2. In the chronic gout, particularly when all the organs are suffering by its long duration, when contractions, tumores ossium, and insupportable pains prevail, also where the gout leaves a partial palsy.

3. In all complaints attacking the tractus intestinorum, such as chronic spasms of the stomach, where weakness in the nervous system prevails, and in chronic diarrhea; as also in the fluxus cœliacus and hepaticus, in chronic catarrh and chronic erysipelas.

4. In different forms of venereal complaints, in particular during the use of mercurials, when it serves to heighten and increase the effect upon the lymphatic system and the skin.

5. In diseases of the bones, tumores ossium, and in general or partial caries.

6. In subjects weakened by immoderate venery.

7. In nervous apoplexy, and palsy of single parts.

8. In the nervous gout of the head.

9. Against aphony when the incapacity of speaking is transitory, and not occasioned by the destruction of the organs. 10. In the marasmus senilis.

11. In the palsy of the lower extremities; particularly where the nervi crurales have suffered, and a state of inactivity and want of irritability prevails in them.

12. In amaurosis, from idiopathic causes, and from weakness of the retina or ciliary nerves, or when a palsied state of the optic nerve produces this complaint, or when it arises from a metastasis of gouty, venereal, or itchy matter.

Contra indications of the method of cure are the following: a. In all diseases where an exalted irritability or plethora prevails, insolation must not be applied.

b. Neither in acute violent inflammations, general nor local; in affections of the lungs, which show a disposition to inflammations, spitting of blood, or congestion.

c. Apoplexy, the nature of which consists in a congestion. d. In hemorrhages both of the active and passive kind, insolation is improper.

e. Insolation must absolutely be refrained from where the patient shows an idiosyncrasy or apathy against this method of cure, or by persons whose nerves, when in health, were found too sensible of the action of light or sun-beams, and who felt head-ach or vertigo on the slightest action of sun-shine,

Manner of application.-1. This method of cure must not be applied in stormy or moist weather, or when east, west, and north winds prevail.

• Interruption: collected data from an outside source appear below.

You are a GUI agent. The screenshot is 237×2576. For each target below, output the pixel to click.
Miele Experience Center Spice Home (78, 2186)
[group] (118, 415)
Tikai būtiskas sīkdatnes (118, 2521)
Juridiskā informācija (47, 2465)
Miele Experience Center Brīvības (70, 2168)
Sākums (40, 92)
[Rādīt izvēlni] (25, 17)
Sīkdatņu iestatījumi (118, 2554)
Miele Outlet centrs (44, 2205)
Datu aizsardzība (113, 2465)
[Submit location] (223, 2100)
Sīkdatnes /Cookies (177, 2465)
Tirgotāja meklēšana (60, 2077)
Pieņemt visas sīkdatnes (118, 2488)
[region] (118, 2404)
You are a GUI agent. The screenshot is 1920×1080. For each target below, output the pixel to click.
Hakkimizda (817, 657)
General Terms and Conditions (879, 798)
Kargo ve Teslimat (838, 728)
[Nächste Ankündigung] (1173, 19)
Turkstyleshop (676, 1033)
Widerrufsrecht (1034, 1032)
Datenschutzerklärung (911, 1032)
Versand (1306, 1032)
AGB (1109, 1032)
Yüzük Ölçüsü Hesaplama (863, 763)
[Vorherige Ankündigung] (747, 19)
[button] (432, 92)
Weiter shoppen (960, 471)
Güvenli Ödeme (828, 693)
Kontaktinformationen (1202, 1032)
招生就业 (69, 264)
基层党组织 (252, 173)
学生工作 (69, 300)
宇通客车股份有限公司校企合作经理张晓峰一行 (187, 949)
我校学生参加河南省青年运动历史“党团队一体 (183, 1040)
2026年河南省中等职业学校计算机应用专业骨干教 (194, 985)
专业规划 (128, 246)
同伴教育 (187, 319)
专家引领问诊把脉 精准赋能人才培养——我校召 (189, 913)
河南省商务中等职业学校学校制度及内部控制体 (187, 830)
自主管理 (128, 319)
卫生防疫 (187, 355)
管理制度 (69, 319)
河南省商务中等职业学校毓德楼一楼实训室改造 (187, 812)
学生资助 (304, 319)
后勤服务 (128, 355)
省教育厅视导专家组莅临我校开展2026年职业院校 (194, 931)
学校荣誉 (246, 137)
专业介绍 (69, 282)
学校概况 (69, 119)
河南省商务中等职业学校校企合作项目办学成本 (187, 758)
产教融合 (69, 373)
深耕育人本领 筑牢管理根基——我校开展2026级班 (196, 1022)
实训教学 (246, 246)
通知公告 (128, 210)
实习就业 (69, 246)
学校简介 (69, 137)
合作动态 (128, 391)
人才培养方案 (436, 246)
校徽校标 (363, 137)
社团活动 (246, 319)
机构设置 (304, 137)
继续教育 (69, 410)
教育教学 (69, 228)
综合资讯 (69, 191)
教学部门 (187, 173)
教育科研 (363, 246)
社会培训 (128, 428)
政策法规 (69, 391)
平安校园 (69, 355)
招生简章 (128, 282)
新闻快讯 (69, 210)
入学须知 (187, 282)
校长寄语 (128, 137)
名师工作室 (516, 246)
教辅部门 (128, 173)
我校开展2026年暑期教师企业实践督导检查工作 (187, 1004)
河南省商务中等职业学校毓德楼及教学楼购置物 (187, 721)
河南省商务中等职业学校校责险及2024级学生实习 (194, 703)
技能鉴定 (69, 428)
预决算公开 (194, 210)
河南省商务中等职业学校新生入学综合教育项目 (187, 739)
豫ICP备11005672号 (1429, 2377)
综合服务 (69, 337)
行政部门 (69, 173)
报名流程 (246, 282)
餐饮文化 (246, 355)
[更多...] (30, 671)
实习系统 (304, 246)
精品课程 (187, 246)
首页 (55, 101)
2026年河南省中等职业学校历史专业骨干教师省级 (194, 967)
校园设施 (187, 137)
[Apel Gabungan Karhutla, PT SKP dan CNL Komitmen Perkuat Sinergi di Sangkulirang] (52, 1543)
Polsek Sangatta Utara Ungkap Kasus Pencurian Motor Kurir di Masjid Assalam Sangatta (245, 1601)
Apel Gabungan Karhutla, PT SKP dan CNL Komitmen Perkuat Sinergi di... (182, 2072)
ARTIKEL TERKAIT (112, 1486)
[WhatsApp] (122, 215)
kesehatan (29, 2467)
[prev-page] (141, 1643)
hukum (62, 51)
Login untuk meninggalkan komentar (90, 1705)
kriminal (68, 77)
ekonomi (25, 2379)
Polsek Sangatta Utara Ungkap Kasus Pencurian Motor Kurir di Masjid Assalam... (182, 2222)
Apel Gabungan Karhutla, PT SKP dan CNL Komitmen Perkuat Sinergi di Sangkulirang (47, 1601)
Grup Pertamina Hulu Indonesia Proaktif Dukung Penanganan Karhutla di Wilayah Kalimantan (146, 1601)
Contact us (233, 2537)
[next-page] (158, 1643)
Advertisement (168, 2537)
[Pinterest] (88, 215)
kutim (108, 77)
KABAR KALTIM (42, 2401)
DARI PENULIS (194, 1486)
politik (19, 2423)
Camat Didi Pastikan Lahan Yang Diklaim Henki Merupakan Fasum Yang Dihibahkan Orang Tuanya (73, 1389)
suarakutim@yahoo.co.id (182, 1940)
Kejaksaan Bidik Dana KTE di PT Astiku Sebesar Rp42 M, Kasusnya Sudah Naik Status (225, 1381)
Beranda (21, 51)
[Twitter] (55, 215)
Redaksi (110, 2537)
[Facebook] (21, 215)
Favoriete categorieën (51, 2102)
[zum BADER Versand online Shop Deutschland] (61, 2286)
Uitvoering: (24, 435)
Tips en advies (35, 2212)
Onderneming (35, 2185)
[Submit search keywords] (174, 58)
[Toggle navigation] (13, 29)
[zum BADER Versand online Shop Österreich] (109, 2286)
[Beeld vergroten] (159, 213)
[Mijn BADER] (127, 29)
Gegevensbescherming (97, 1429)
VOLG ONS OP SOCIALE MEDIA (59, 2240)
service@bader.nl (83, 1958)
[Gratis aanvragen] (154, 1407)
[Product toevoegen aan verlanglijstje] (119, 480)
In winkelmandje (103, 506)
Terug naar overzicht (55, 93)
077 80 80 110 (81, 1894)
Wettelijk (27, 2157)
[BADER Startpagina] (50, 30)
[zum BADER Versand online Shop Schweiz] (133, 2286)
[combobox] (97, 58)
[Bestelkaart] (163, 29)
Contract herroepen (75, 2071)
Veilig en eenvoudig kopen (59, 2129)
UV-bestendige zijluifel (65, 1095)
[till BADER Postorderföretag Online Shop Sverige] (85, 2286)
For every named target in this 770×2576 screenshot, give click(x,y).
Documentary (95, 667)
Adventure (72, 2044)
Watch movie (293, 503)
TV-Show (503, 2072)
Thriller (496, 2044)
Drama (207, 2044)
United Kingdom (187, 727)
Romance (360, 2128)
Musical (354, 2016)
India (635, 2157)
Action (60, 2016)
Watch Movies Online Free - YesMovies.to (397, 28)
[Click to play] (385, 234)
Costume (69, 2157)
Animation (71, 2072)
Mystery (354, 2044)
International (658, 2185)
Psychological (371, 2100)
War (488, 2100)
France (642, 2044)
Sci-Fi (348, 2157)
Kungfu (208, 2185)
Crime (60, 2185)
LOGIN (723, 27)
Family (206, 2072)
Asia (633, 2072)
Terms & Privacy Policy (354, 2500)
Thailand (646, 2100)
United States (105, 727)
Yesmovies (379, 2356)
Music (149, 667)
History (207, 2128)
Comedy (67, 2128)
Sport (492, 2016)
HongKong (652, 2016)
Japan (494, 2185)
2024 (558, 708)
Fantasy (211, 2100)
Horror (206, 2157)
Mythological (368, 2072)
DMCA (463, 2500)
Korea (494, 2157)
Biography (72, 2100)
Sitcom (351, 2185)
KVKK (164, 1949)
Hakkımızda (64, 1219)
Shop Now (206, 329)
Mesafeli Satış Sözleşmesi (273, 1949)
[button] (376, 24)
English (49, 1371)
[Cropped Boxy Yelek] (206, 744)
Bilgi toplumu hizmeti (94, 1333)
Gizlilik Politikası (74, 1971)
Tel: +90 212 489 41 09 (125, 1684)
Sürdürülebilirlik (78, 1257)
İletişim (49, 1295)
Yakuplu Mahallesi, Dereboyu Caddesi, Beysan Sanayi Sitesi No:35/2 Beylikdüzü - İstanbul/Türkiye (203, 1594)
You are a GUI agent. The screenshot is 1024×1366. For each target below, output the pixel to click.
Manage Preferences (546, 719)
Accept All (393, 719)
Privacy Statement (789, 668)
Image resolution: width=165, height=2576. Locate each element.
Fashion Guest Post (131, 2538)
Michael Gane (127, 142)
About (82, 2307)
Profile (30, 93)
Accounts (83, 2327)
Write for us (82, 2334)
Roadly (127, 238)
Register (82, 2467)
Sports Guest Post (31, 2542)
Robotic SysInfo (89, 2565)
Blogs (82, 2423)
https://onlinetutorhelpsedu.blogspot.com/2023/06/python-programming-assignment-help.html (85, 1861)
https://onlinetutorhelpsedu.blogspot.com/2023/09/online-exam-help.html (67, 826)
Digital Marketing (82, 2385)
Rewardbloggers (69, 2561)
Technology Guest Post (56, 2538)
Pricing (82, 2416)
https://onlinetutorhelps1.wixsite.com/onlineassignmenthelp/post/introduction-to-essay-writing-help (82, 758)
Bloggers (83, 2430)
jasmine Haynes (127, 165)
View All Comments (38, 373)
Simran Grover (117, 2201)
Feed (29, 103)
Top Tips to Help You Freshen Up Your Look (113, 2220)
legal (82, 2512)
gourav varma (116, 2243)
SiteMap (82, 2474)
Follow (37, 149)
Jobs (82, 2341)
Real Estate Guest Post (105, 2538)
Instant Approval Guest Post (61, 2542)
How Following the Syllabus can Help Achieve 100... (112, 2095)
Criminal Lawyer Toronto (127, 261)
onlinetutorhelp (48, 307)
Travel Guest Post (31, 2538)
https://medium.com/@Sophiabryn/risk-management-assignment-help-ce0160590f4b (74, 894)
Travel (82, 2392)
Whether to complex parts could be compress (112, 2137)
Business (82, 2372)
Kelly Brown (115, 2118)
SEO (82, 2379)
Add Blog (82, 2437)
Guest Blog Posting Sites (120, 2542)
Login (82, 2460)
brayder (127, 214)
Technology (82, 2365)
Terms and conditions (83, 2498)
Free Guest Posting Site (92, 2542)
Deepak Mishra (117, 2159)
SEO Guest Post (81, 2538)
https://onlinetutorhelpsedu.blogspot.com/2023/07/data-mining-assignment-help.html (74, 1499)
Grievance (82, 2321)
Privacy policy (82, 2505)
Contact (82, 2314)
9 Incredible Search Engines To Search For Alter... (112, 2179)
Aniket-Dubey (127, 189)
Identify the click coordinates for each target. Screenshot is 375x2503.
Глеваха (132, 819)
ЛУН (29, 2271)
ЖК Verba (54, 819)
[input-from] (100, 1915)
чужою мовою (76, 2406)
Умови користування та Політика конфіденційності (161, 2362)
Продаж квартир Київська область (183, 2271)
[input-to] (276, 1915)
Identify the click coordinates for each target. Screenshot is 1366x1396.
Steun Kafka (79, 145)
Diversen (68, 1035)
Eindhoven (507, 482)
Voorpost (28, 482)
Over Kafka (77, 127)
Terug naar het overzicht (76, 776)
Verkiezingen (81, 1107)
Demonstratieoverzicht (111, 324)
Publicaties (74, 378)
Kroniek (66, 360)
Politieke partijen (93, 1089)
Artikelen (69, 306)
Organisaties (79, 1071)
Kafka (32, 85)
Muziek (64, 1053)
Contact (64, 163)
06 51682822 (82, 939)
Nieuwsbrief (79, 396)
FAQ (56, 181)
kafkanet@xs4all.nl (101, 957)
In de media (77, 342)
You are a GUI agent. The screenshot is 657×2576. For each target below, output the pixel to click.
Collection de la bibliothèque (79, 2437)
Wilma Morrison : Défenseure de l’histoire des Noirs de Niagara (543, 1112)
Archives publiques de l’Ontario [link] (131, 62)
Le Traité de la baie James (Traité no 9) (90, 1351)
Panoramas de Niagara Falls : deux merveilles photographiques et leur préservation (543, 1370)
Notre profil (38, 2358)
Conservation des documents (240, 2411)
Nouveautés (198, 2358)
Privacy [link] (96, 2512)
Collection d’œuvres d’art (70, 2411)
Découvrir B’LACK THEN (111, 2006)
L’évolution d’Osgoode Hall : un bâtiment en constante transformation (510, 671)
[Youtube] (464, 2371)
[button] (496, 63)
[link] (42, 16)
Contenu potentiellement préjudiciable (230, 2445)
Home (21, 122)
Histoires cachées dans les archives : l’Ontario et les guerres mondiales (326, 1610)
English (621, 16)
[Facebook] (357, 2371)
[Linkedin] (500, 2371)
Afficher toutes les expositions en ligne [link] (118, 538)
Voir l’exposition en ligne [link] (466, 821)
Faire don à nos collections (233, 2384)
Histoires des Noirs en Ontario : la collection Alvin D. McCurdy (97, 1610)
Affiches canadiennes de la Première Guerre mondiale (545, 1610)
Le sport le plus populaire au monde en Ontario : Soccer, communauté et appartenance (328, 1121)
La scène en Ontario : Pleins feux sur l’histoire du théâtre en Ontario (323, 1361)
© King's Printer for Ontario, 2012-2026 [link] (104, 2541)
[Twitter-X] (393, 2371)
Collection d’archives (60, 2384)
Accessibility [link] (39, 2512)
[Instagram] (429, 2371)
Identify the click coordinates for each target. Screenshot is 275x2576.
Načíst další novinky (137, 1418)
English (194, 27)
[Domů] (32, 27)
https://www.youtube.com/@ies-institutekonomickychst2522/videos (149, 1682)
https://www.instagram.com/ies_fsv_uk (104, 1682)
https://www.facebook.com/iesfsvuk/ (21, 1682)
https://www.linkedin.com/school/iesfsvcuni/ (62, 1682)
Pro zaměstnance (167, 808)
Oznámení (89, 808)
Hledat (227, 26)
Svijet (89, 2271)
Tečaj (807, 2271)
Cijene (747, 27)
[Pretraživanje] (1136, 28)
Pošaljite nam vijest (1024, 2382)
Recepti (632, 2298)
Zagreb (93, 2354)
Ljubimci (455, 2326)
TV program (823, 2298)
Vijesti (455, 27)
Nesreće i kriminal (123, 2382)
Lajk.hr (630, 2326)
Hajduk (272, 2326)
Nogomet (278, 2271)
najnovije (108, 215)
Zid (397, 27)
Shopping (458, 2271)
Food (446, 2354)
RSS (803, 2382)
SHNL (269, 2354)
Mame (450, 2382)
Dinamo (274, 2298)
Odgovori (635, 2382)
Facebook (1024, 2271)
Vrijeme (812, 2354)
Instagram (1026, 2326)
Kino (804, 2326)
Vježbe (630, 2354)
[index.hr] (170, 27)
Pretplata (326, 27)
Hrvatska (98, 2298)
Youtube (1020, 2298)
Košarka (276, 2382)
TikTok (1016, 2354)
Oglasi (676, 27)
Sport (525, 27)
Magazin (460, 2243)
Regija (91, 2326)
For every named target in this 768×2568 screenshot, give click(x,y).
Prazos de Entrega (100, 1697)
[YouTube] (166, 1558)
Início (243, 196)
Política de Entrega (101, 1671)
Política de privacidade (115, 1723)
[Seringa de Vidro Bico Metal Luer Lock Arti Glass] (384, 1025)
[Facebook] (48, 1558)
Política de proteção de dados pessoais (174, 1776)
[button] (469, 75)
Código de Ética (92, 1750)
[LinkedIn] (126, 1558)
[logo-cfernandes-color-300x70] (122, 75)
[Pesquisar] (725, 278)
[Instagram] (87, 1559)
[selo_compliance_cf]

Insolation requires calm days.

2. The patient during insolation must not sit or lie on the bare ground, but a leather skin must be placed under him, as was the custom of the Greek and Roman physicians.

3. Insolation must neither be applied on an empty stomach, nor directly after dinner; but, if the complaint requires the application during noon-tide, it is advisable to let the patient previously take a little food.